Это не просто проблема неадекватности старого языка открывшейся реальности (всякий крупный мыслитель решает эту проблему изобретением своего нового языка). Дело в том, что Ницше хочет вырваться за пределы языка как такового. Он хочет прорваться к неязыковому мышлению. «Слова нам загораживают дорогу»,2 – вот та проблема, над которой бьется поздний Ницше. Все его творчество эпохи «Воли к власти» – «на самой грани передаваемого словами».3 В ней почти физически ощущается тягостная маета языком, который заставляет всех мыслить стандартно и несвободно. «Мы перестаем мыслить, как только отказываемся подчинять себя при этом принудительным формам языка, в лучшем случае мы можем лишь усомниться, имеем ли мы здесь границу, которую мы не можем перейти!.. Разумное мышление есть интерпретирование по схеме, от которой мы не можем освободиться».4 Язык выступает как естественная, богом данная, непобедимая сила. Через язык общество контролирует человека, Ницше воспринимает язык как тоталитарную диктатуру, жестоко господствующую над нами и нашим духом. Освободиться от языка и есть высшая свобода. В конце концов, радикальная переоценка всех ценностей, реализация Вечного возвращения, становление Сверхчеловека возможны лишь, если выйти за пределы языка – этой беспощадной машины, перемалывающей мир и человека.

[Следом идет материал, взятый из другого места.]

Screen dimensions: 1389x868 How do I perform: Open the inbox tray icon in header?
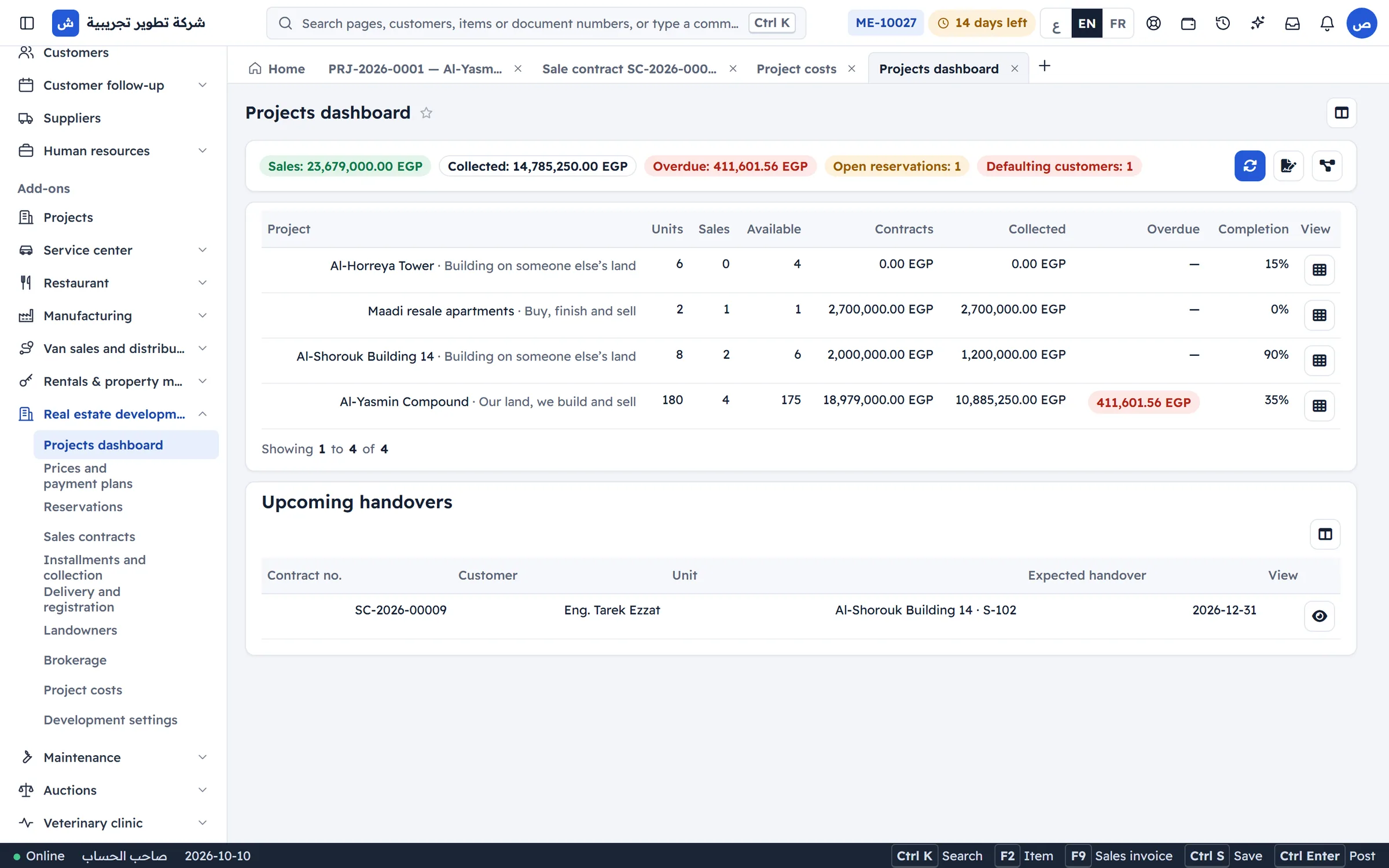[1292, 23]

При этом борьба против языка ведется посредством невиданного доселе развития языковых средств. Язык Ницше потому внушает такое могучее очарование, что несет возможность иного, непривычного опыта жизни. Он не усредняет любого читающего, не разливает смысл в равные миски, а уносит по ту сторону слова. Слово в ницшеанском языке возвращается к половодью жизненных символов, запахов, звуков, света, когда оно еще не стало словом. Язык его выходит за границы, очерченные словом. Ницше погружает нас в магическую магму речевого потока. Однако в наивысший момент языкового напряжения мы вдруг ощущаем катастрофический коллапс речи, неспособный выразить новые пласты жизни, куда еще не доводил язык человеческий. Поэтому объявивший о смерти Бога неизбежно объявит и о смерти Слова, ибо, как сказано в Писании, «Слово есть Бог». И новые боги, уже шествующие на горизонте, так не похожи на старых богов, что и новое слово вряд ли уже будет похоже на прошлую речь. И тогда «возможно, нашей речи потребуется… не столько захлебывающееся многословие, сколько простое молчание. Только кто из нас, нынешних, дерзнет вообразить, что его мыслительным опытам сродни тропы молчания?».

Эта ускользающая эзотерическая недоговаривающая манера письма делает ницшеанские «концепты» неуловимыми для логического, метафизического мышления. Более того, любая такая попытка объяснения оборачивается ужасающей банализацией, выхолащиванием трепещущей жизненной тайны, которой веет от ницшеанских образов. Ницше громоздит вокруг них изощренные фортификации, чтобы исключить их одномерное, примитивное понимание. Он никогда не говорит: «Вы должны понимать меня так-то». Более того, он сам так часто меняет маску, что читатель как бы мечется по пространству «Воли к власти» в поисках автора-кочевника.

Глубочайшие умы посленицшевской эпохи страстно пытались проникнуть в смысл, который Ницше вдохнул в эту книгу-призрак. Я ощущаю буквально тоску в словах, пожалуй, самого великого из них, Мартина Хайдеггера: «Мысли мыслителя ранга Ницше – отголосок еще не познанной истории бытия в слове, которое исторический человек говорит на его, бытия «языке»… Мы, нынешние, однако, еще не знаем причины, почему самое сокровенное в метафизике Ницше не могло быть вверено общественности им самим, но осталось таящимся в наследии; все еще таящимся, хотя это наследие в основном, пусть в очень обманчивом облике, стало доступным».1 Но, по-видимому, это и не входило, строго говоря, в его планы, поскольку он никак не хотел «вверить общественности» самое сокровенное в форме метафизики.